Exercise prompt
Output, word for word, the line that contains "Given: Click the chevron" and all lines after it in the records below, omitting pictures.

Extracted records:
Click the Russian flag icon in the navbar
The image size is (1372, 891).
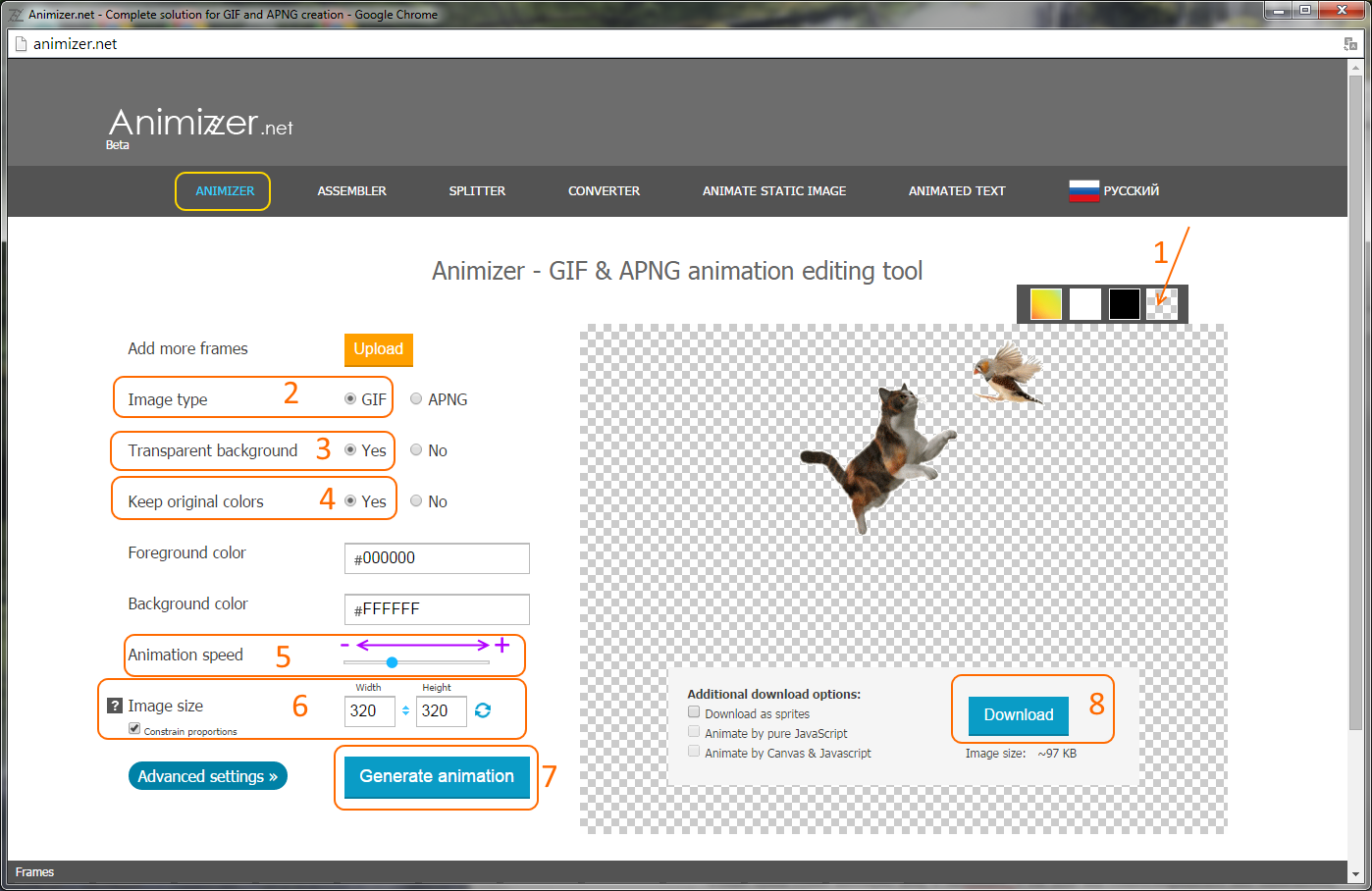[1083, 190]
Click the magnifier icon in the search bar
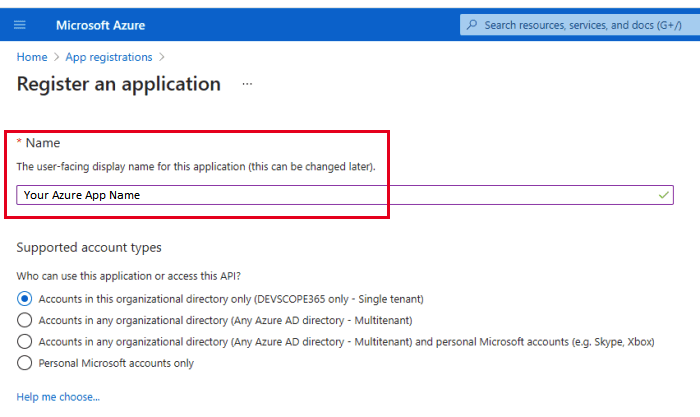This screenshot has width=700, height=417. coord(472,24)
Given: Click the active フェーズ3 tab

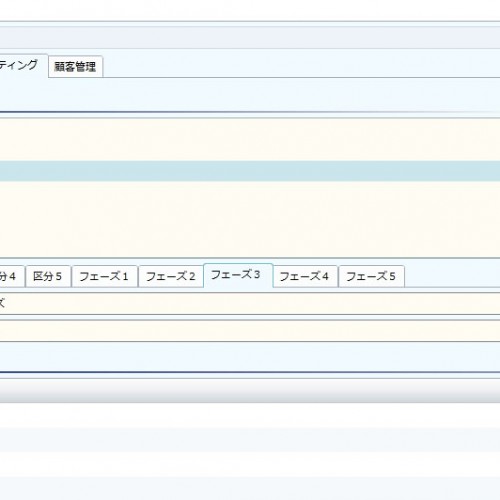Looking at the screenshot, I should (238, 275).
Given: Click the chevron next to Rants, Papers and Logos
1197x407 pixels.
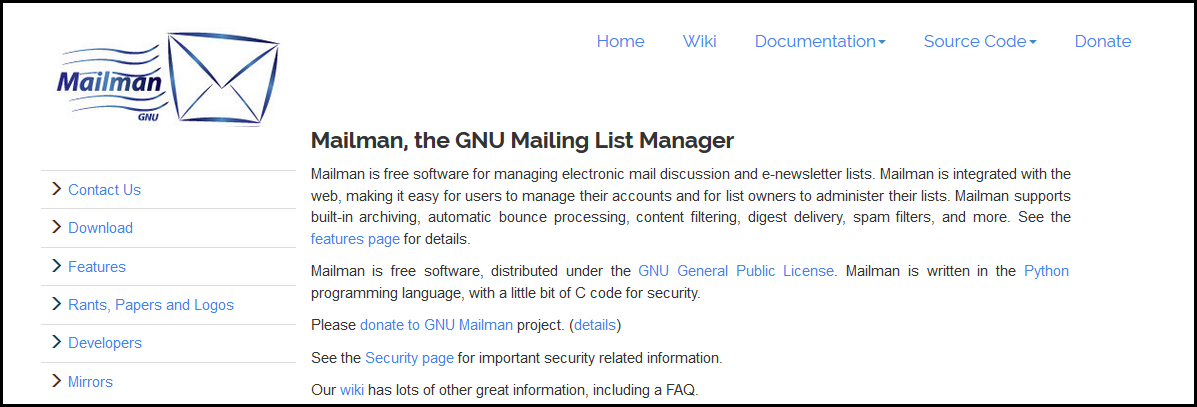Looking at the screenshot, I should point(56,304).
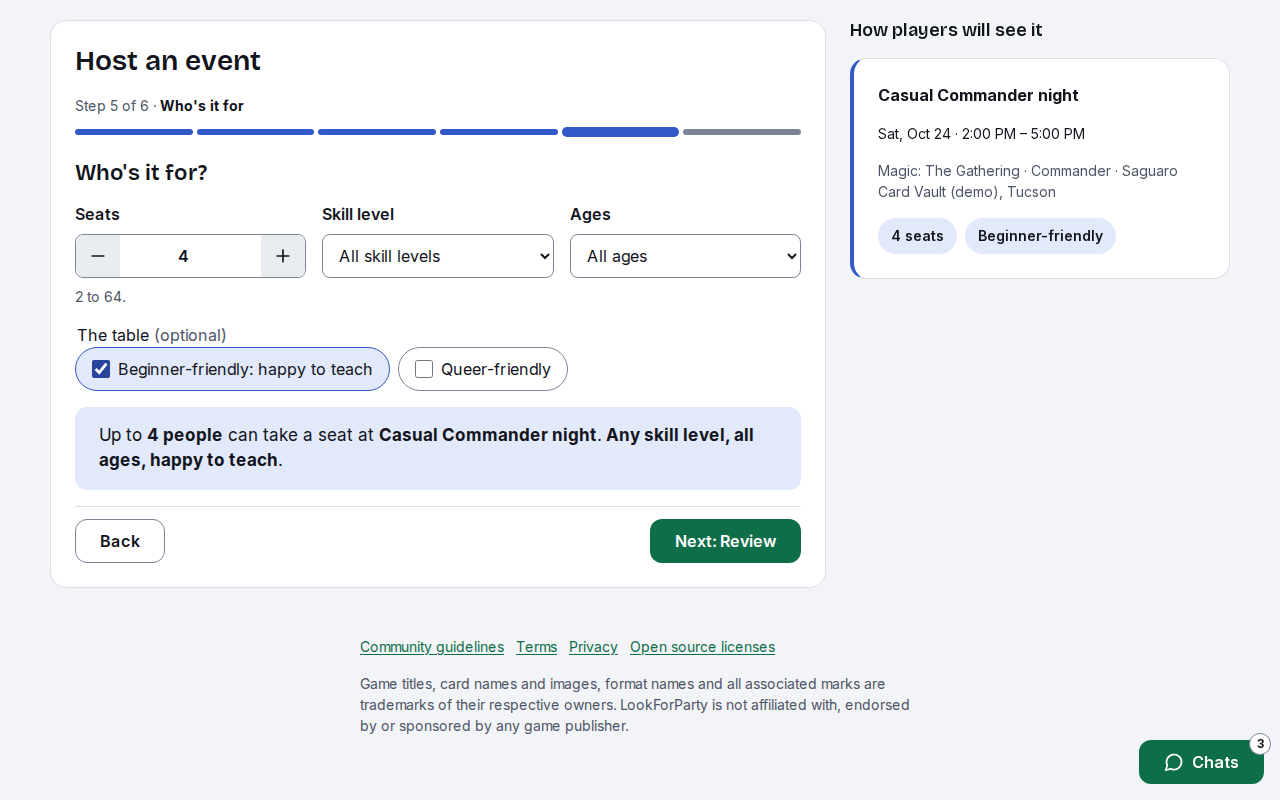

Task solution
Given: Click the chevron next to Rants, Papers and Logos
1197x407 pixels.
Looking at the screenshot, I should point(56,304).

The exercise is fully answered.